Hundreds of Hudson Valley residents and a media horde descended on Albert Asendorf's front yard Wednesday morning to watch his 78-foot tree come down. The Norway Spruce will get a new life as the 2015 Rockefeller Center Christmas tree.

The 80-year-old tree journey to becoming Gardiner's second most famous resident — sorry, Sprucey: Robert DeNiro's got one up on you — was a couple years in the making.

"We were going to knock down the tree ourselves last year and we thought maybe somebody might want it," Asendorf told 101.5 WPDH. "So I was looking around on the internet and found Rockefeller Center's website."

After submitting a picture, Asendorf and Nancy Puchalski, his partner of 22 years, received a visit from Rockefeller Center Head Gardener Erik Pauze.

"When I came up to take a look at I knew it would be a great tree for Rockefeller Center," Pauze said in Gardiner before the Norway Spruce was cut down. "It's a nice, tall, full-shaped tree.
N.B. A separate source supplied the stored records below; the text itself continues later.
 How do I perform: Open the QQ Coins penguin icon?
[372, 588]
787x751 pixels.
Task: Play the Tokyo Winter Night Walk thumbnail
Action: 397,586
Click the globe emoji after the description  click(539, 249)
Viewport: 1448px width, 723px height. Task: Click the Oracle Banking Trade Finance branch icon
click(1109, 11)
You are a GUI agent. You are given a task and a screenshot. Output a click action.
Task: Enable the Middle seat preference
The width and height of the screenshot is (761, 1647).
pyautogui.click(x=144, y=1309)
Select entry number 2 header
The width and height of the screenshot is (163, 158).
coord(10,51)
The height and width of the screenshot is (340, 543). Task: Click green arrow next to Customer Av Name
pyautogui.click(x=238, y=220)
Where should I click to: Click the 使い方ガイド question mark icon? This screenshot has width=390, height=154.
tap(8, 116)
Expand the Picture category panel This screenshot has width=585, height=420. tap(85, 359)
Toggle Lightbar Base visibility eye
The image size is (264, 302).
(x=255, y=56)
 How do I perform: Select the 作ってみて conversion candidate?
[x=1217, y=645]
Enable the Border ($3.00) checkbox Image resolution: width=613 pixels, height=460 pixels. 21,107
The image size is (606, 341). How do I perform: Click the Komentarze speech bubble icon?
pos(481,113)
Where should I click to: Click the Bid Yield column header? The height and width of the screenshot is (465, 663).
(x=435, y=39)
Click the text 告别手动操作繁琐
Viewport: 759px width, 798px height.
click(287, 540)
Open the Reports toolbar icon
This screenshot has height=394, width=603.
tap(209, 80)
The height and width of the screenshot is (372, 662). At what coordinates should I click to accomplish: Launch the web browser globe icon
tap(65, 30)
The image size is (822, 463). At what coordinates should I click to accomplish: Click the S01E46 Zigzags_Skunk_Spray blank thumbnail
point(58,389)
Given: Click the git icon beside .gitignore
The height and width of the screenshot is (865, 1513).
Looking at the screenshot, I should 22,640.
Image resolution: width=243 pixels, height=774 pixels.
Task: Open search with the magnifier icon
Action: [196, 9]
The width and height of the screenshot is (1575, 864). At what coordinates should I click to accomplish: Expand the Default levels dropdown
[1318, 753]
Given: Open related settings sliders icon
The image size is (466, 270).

Nice shape to it. A lot of nice strong branches in it."

Rockefeller Center staff began taking care of the tree to prepare the Norway Spruce for its moment in the spotlight. The tree was wrapped this week in preparation for its removal.

Many of the Hudson Valley residents who came to see the 10-ton tree moved by crane to a 115-foot long trailer before its journey to Manhattan considered the happening a once in a lifetime opportunity.

"Being at Rockefeller Center, you don't get see it as well because there's so many people. And here, your home town, you get to see it," Lisa Philhower of Plattekill said.

The tree will be erected at Rockefeller Center on Friday, with the annual tree lighting ceremony set to take place one Wednesday, Dec. 2.